Once your onions are looking done, add the garlic and some fresh thyme.  Let that cook about a minute, then add your mushrooms.  If the pan has gotten too dry, add a little more olive oil to the pan. Cook until the mushrooms are soft.  Preheat the oven to 400 F.

Your water should be boiling - dump your noodles (ziti, penne, shells, whatever) in. While they're cooking, deglaze your onion and mushroom pan with red wine.  Let the wine cook almost out, and dump the contents of the pan in with the tomato mixture. Stir to combine, add a little tomato paste.

Drain your cooked pasta and dump it into the tomato sauce pot.  Stir to combine, pour it all in a baking dish, top with a little Daiya mozzarella, and bake for about 30 minutes.

Monday, October 4, 2010

Lentil Stew and Garlic Toast

After a long, beautiful, chilly fall day, it's so nice to come home and make a comforting bowl of lentil stew - in about 10 minutes, minus the time it takes to simmer.

Try Ina Garten's recipe. It's the best. I leave out the sausage and use whatever vegetables I feel like - this time it was onion, garlic, celery, carrots, mushrooms, and kale.

Don't forget the splash of apple cider vinegar at the end.

Serve it with some crispy garlic toast made from fresh-baked whole grain bread from the farmers market.  Comforting, satisfying - super healthy.

Sunday, October 3, 2010

Acorn Squash With Roasted Veggie, Quinoa, Cherry & Pecan Stuffing.

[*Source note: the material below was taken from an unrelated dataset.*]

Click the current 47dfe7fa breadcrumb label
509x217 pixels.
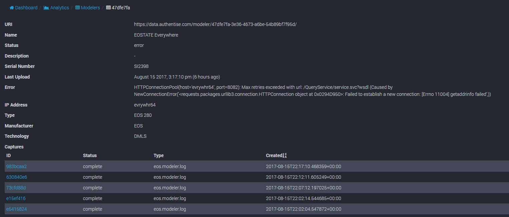point(121,8)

Plus Mashed Sweet Potatoes.

Fall has arrived! This weekend, the weather was absolutely beautiful.  Sunny skies and brisk temperatures.  You can't help but be in a happy mood.

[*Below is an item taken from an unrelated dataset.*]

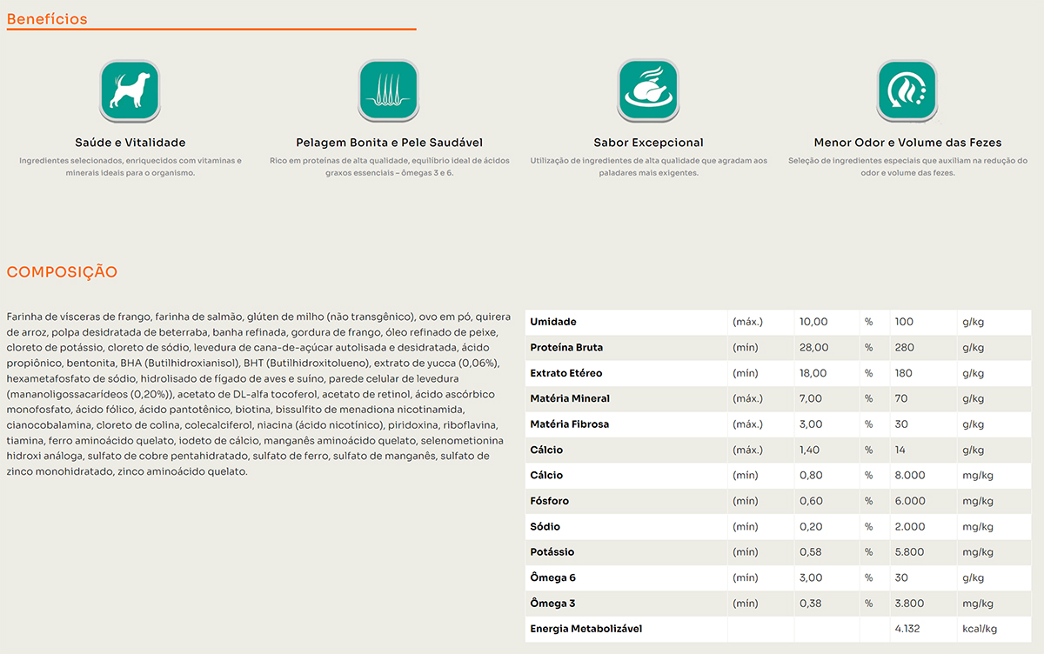1044x654 pixels.
Task: Click Menor Odor e Volume das Fezes title
Action: [x=907, y=143]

I'm so ready for fall fruits and vegetables.  I've missed apples (they're just not good in the summertime).  We went to the farmers market today and stocked up.  I was inspired to create a Thanksgiving-y meal, with loads of fall vegetables... and herbs, like thyme and sage.
I cut open these little acorn squash, coated them in oil, salt, and pepper, and roasted them.
I also diced 1 small rutabaga, 2 carrots, 2 celery stalks, some mushrooms, and an onion, and roasted the vegetables with thyme and sage.

I toasted the pecans and dried cherries together, cooked the quinoa, then combined the roasted diced veggies, pecans, cherries, and quinoa, and used the mixture to stuff my acorn squash.

We had the stuffed squash with mashed sweet potatoes on the side.

It was delicious, but I would have liked some sort of cool or raw contrast with all those hot cooked vegetables... any suggestions?

Is anyone else in the  mood for Thanksgiving the way I am? And if you are, what is the one tradition you are most looking forward to?  I've got to be honest.  Family and friends are wonderful, but I'm really looking forward to cornbread stuffing, mushroom gravy, and cranberry sauce.